🤖 AI Summary
To address low inference data efficiency and gradient bias induced by response length in reinforcement learning (RL) for large language models (LLMs), this paper proposes a success-rate-driven improved gradient alignment data selection method. The approach explicitly incorporates success rate—a learnability metric—into the gradient alignment framework to mitigate response-length-induced gradient distortion, marking the first such integration.

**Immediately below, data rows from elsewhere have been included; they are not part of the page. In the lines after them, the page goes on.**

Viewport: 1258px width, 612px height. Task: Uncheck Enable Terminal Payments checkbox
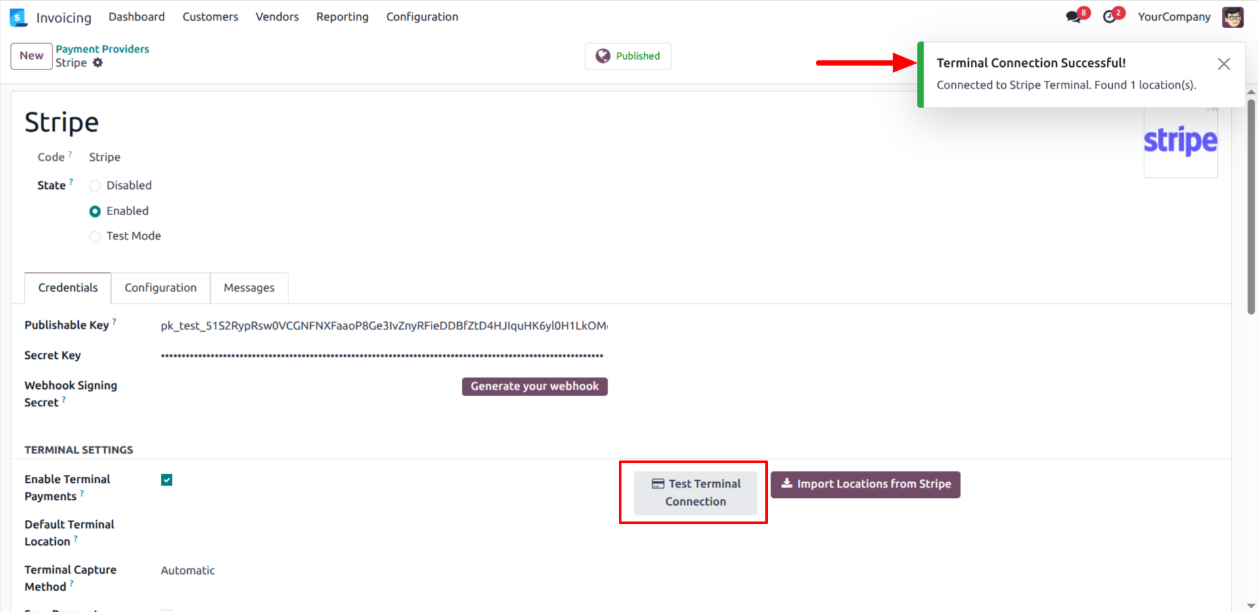pyautogui.click(x=167, y=480)
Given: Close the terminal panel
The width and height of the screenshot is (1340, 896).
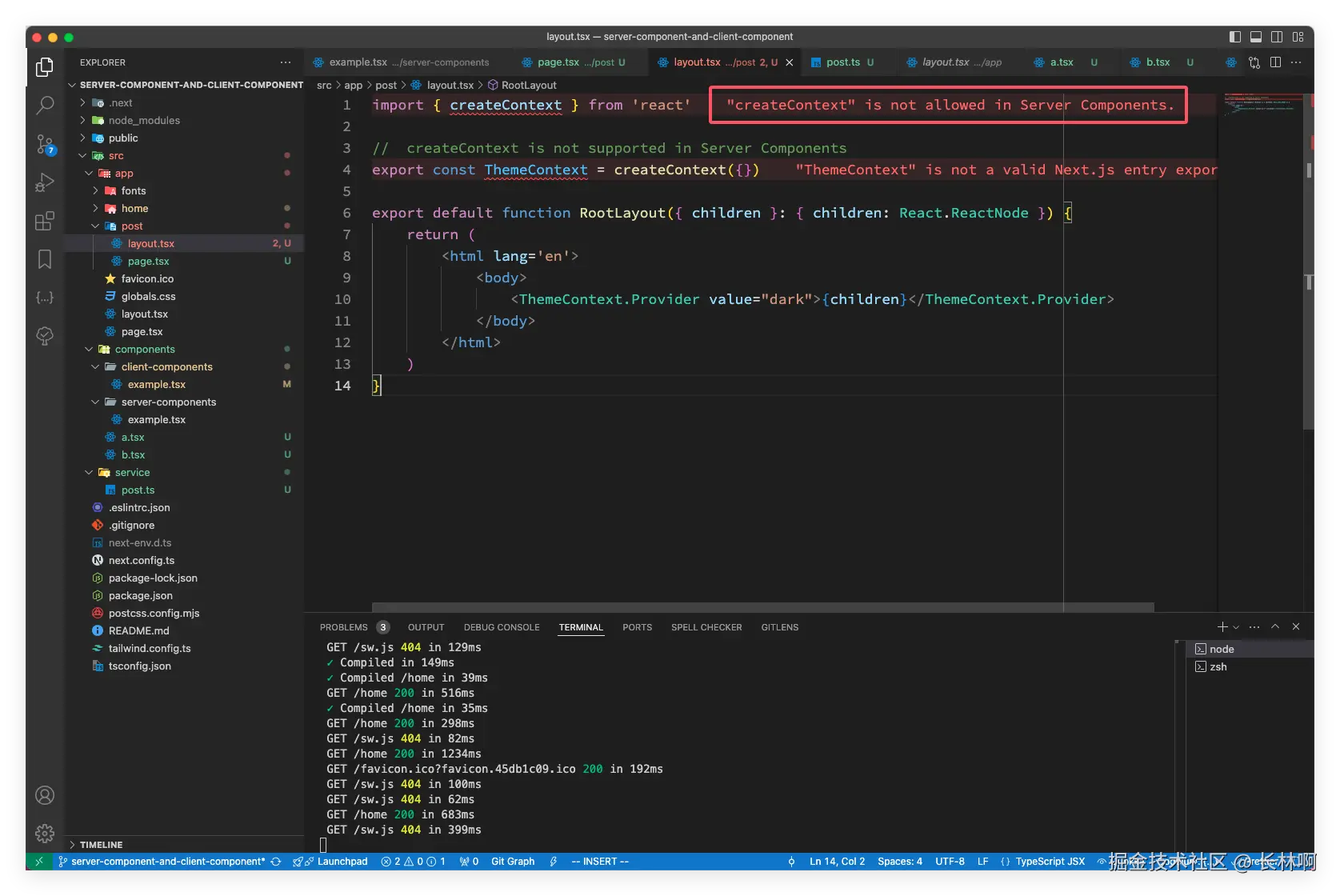Looking at the screenshot, I should click(x=1296, y=627).
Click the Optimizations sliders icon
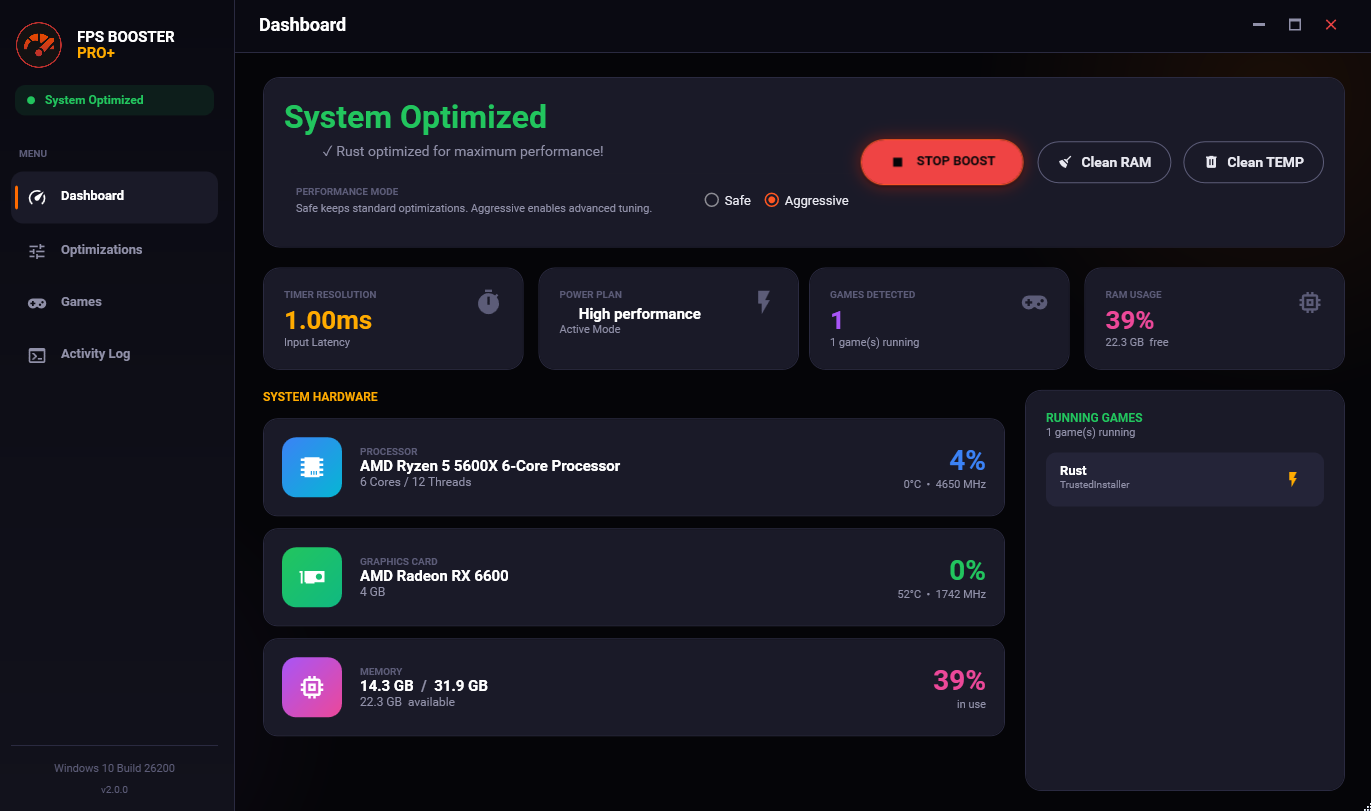Image resolution: width=1371 pixels, height=811 pixels. pyautogui.click(x=37, y=249)
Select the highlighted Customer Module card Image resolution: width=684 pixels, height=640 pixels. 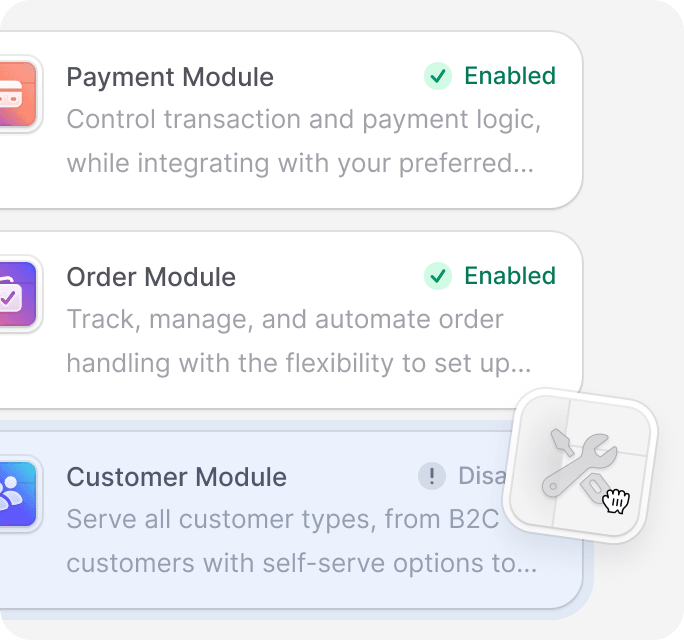[291, 520]
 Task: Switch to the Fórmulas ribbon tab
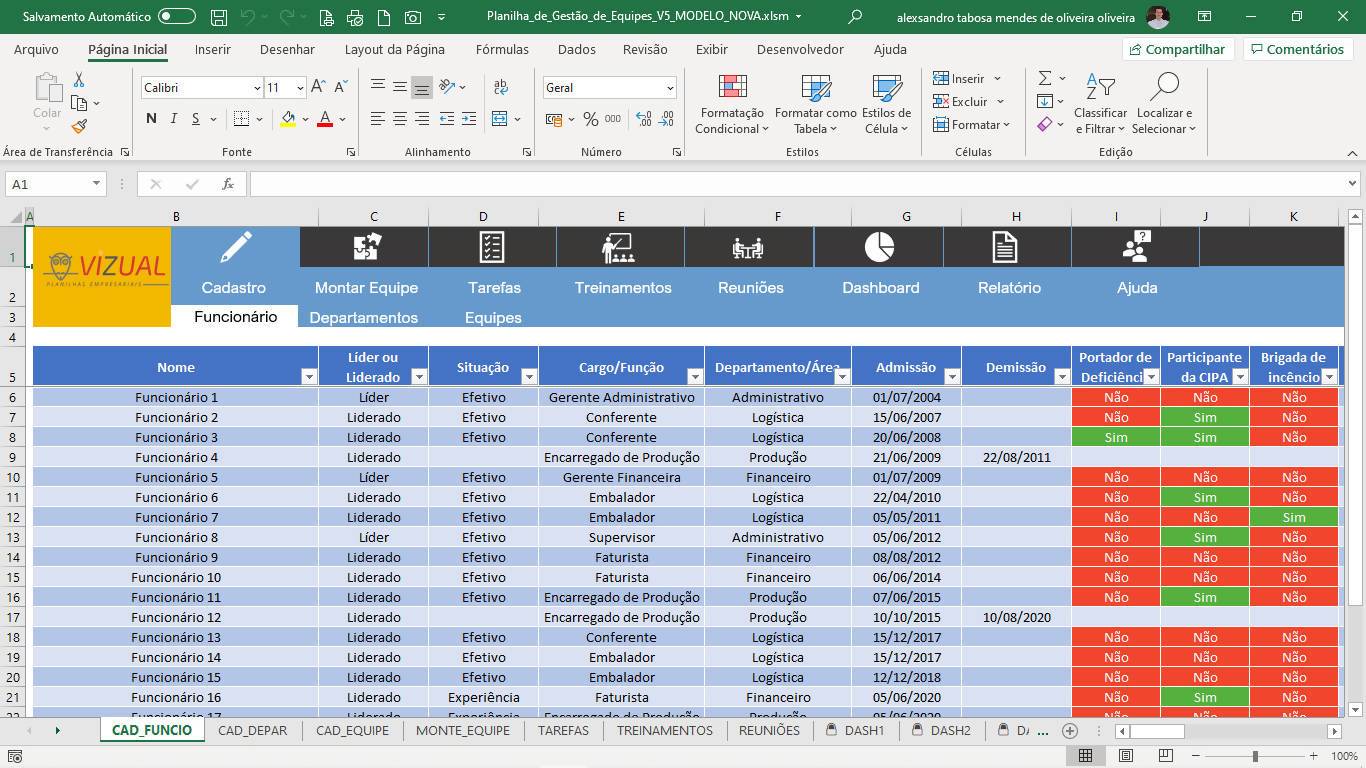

Additionally, it introduces a lightweight filtering mechanism enabling staged RL training, thereby tightly coupling data selection with policy optimization. Empirical evaluation on GSM8K demonstrates that the method achieves 77.53% accuracy using only 1,000 samples—surpassing full-dataset training (77.04%)—while substantially reducing data requirements and enhancing generalization performance.
📝 Abstract
Reinforcement learning (RL) has become a key technique for enhancing LLMs' reasoning abilities, yet its data inefficiency remains a major bottleneck. To address this critical yet challenging issue, we present a novel gradient-alignment-based method, named LearnAlign, which intelligently selects the learnable and representative training reasoning data for RL post-training. To overcome the well-known issue of response-length bias in gradient norms, we introduce the data learnability based on the success rate, which can indicate the learning potential of each data point. Experiments across three mathematical reasoning benchmarks demonstrate that our method significantly reduces training data requirements while achieving minor performance degradation or even improving performance compared to full-data training. For example, it reduces data requirements by up to 1,000 data points with better performance (77.53%) than that on the full dataset on GSM8K benchmark (77.04%). Furthermore, we show its effectiveness in the staged RL setting. This work provides valuable insights into data-efficient RL post-training and establishes a foundation for future research in optimizing reasoning data selection.To facilitate future work, we will release code.